** start Records **

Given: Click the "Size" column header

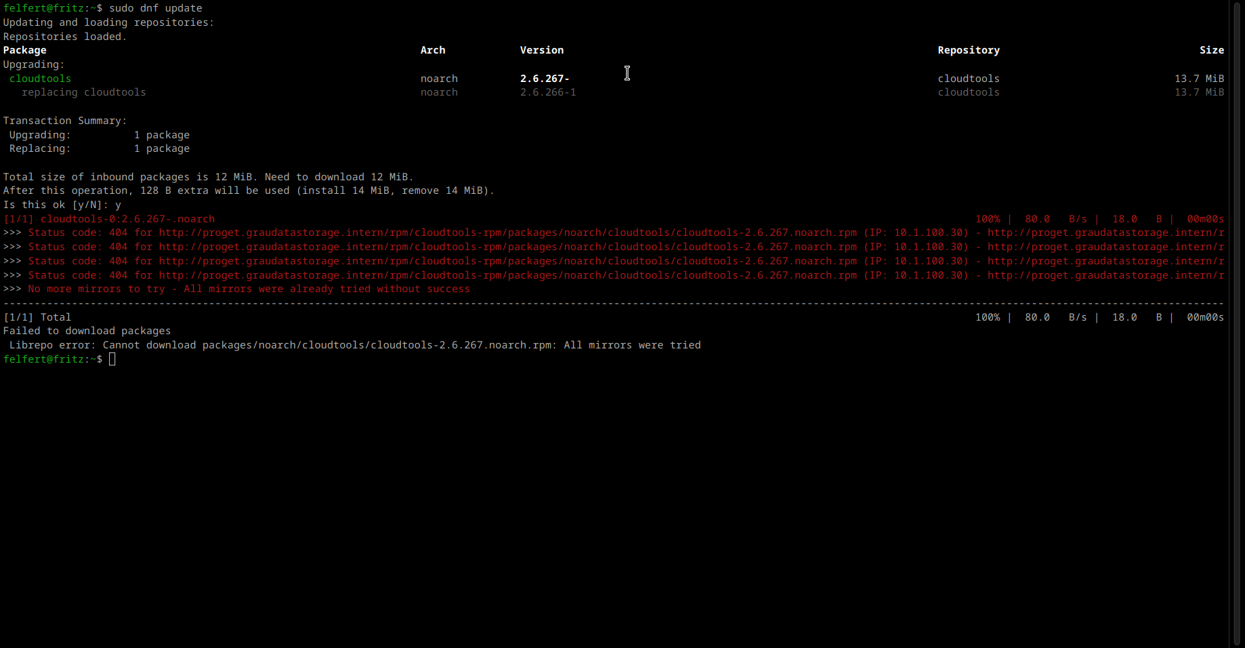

** end Records **
** start Records **

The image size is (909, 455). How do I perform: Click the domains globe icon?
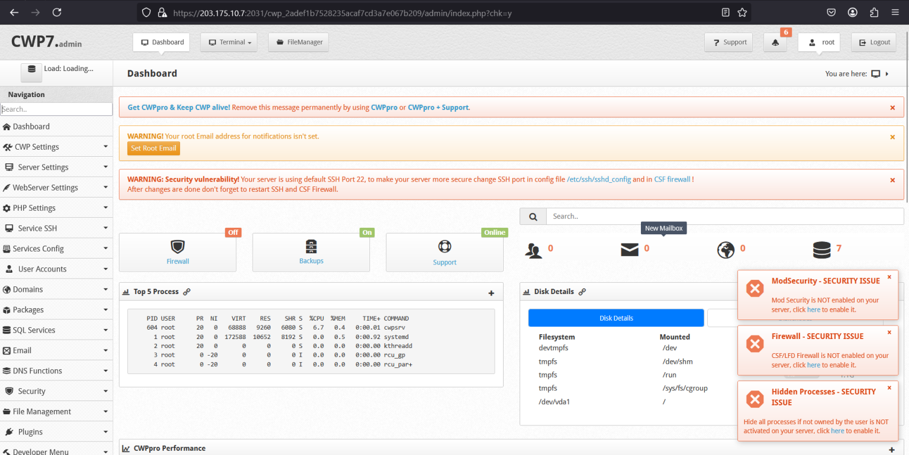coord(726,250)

** end Records **
** start Records **

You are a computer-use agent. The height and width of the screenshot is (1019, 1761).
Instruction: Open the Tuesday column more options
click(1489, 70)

** end Records **

- [Short task] Copy the records word for word, starting at the line containing "The image size" and ending at the line containing "coord(726,250)". Leave the pictures out.

- [Solution to the exercise]
The image size is (909, 455). How do I perform: Click the domains globe icon?
coord(726,250)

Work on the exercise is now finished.